Validation Checklist
验证清单
- Confirm generated code includes required docstrings/JSDoc and rationale comments for non-obvious logic.
bash
uv run {{PROJECT_NAME}} legal-extract --source data/inbox/legal --out data/processed/legal
uv run {{PROJECT_NAME}} legal-index --source data/processed/legal --out data/index/legal-index.json
uv run pytest -qFallback ():
offline-smokebash
test -f src/{{MODULE_NAME}}/rag/legal/docling_extract.py
test -f src/{{MODULE_NAME}}/rag/legal/clause_chunk.py
test -f src/{{MODULE_NAME}}/rag/legal/embed_index.py- 确认生成的代码包含要求的docstring/JSDoc,以及针对非直观逻辑的原理说明注释。
bash
uv run {{PROJECT_NAME}} legal-extract --source data/inbox/legal --out data/processed/legal
uv run {{PROJECT_NAME}} legal-index --source data/processed/legal --out data/index/legal-index.json
uv run pytest -q降级方案():
offline-smokebash
test -f src/{{MODULE_NAME}}/rag/legal/docling_extract.py
test -f src/{{MODULE_NAME}}/rag/legal/clause_chunk.py
test -f src/{{MODULE_NAME}}/rag/legal/embed_index.pyDecision Justification Rule
决策说明规则
- Every non-trivial decision must include a concrete justification.

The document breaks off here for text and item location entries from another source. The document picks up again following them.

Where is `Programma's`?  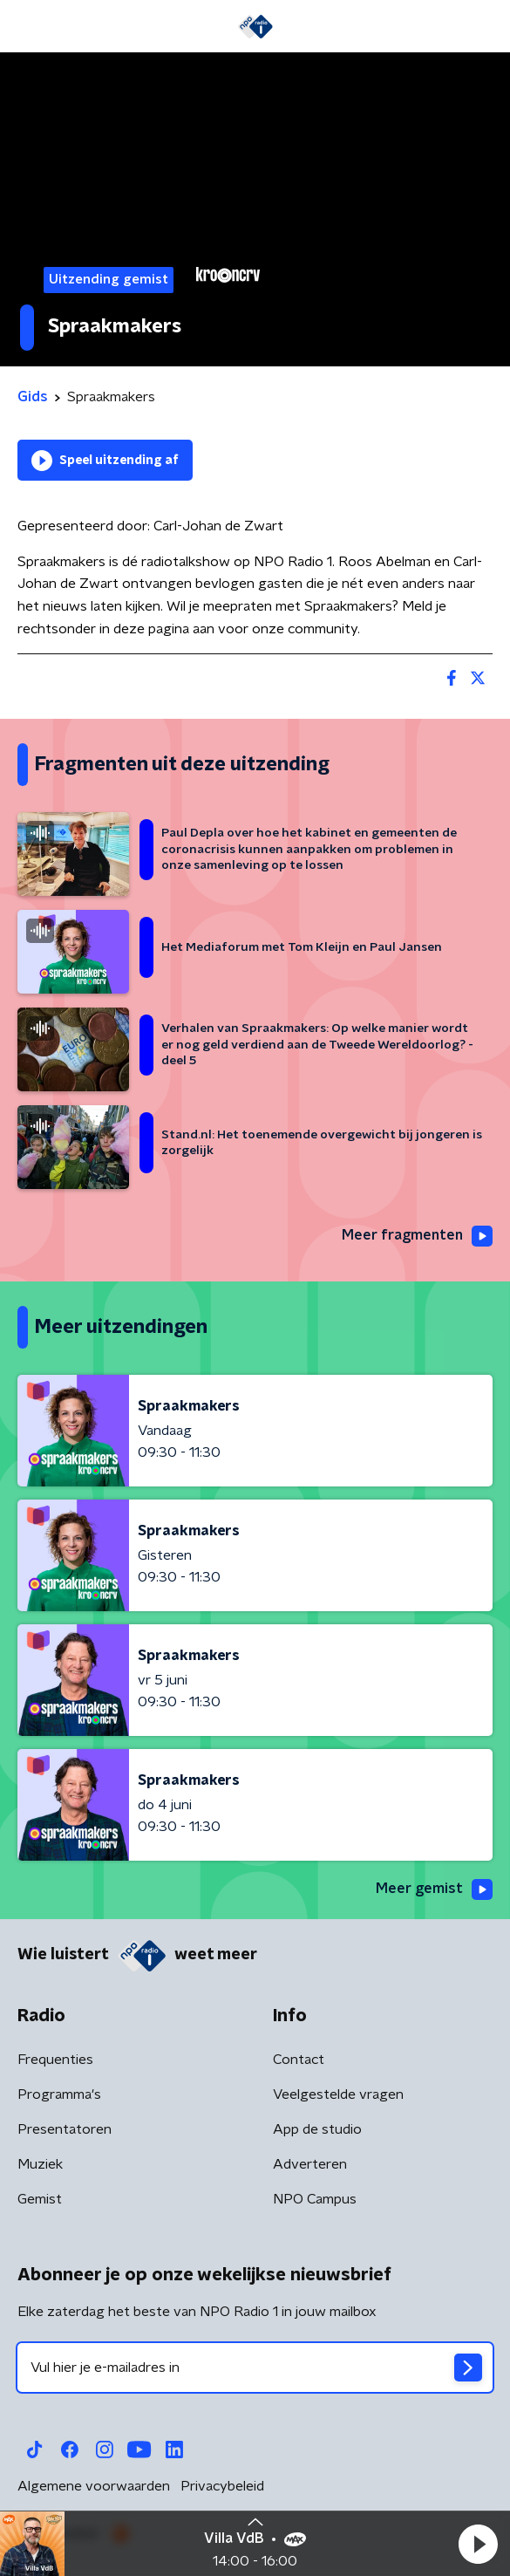
Programma's is located at coordinates (59, 2094).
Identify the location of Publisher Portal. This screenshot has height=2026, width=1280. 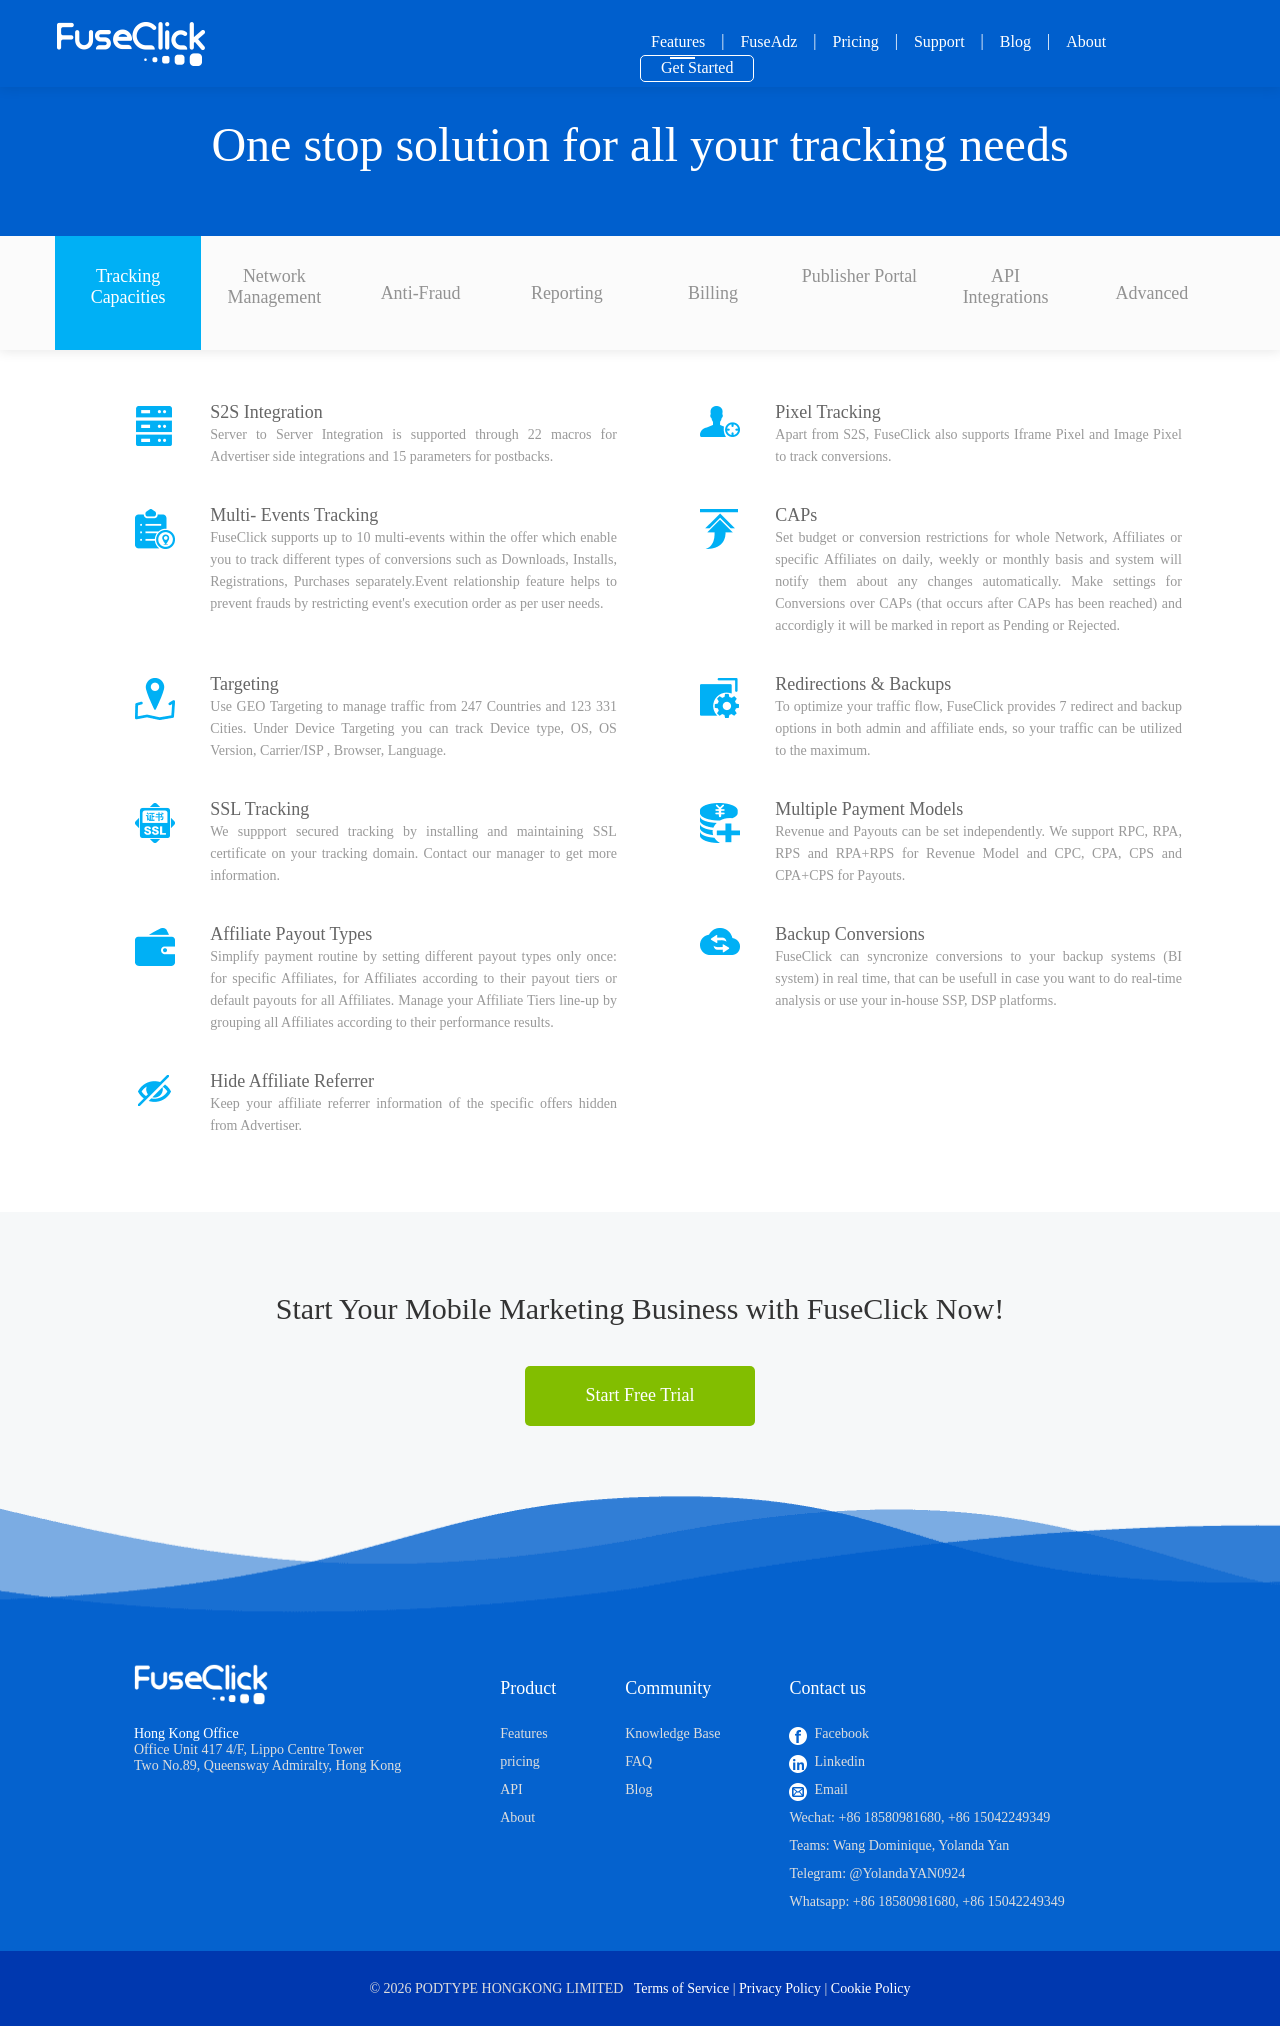
(860, 276).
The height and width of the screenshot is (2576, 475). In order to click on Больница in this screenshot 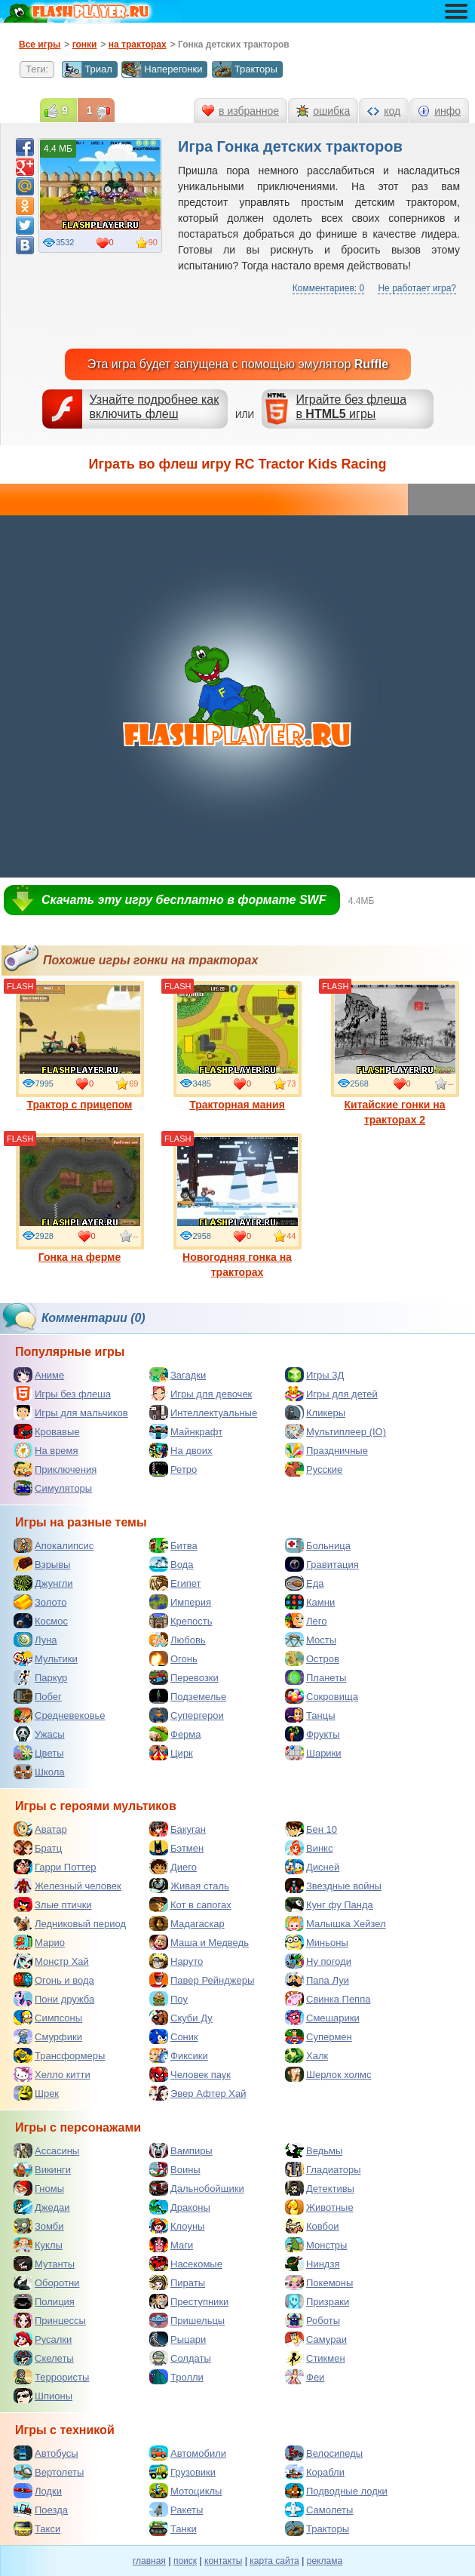, I will do `click(318, 1545)`.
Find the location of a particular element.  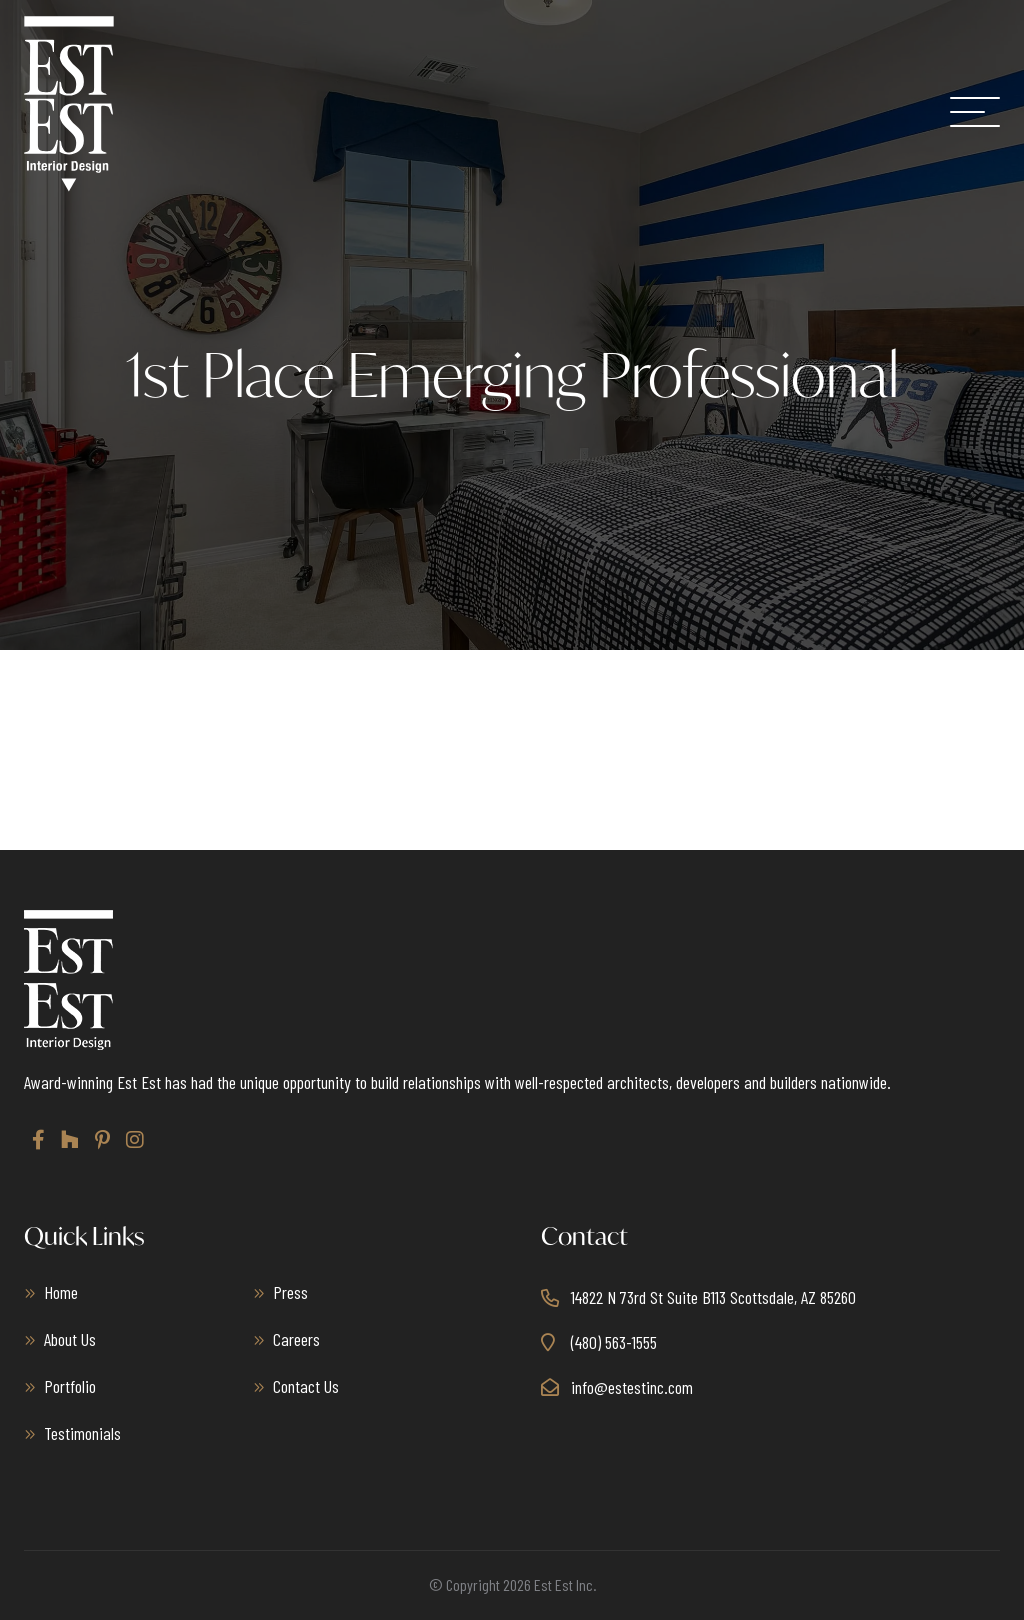

Portfolio is located at coordinates (70, 1386).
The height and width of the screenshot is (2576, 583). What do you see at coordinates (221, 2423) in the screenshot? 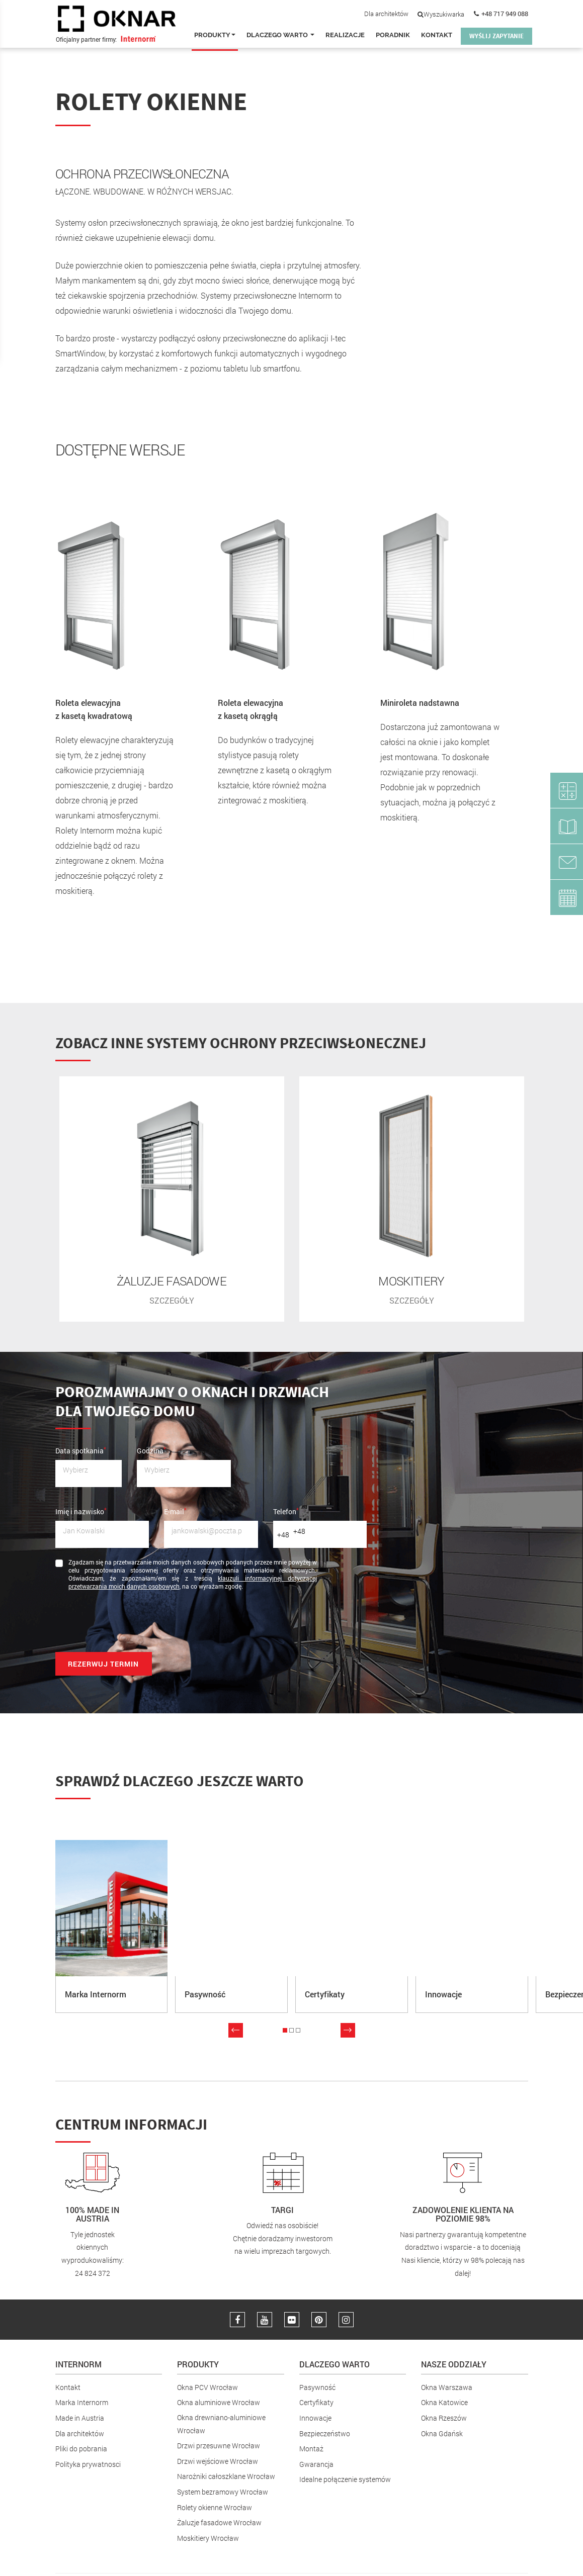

- Capture the alternatives considered and why they were rejected.
- State tradeoffs and residual risks for the chosen option.
- If justification is missing, treat the task as incomplete and surface it as a blocker.
- 所有非平凡的决策都必须附带具体的理由说明。
- 记录考虑过的替代方案,以及拒绝这些方案的原因。
- 说明所选方案的权衡点和剩余风险。
- 如果缺少理由说明,视为任务未完成,将其标记为阻塞项。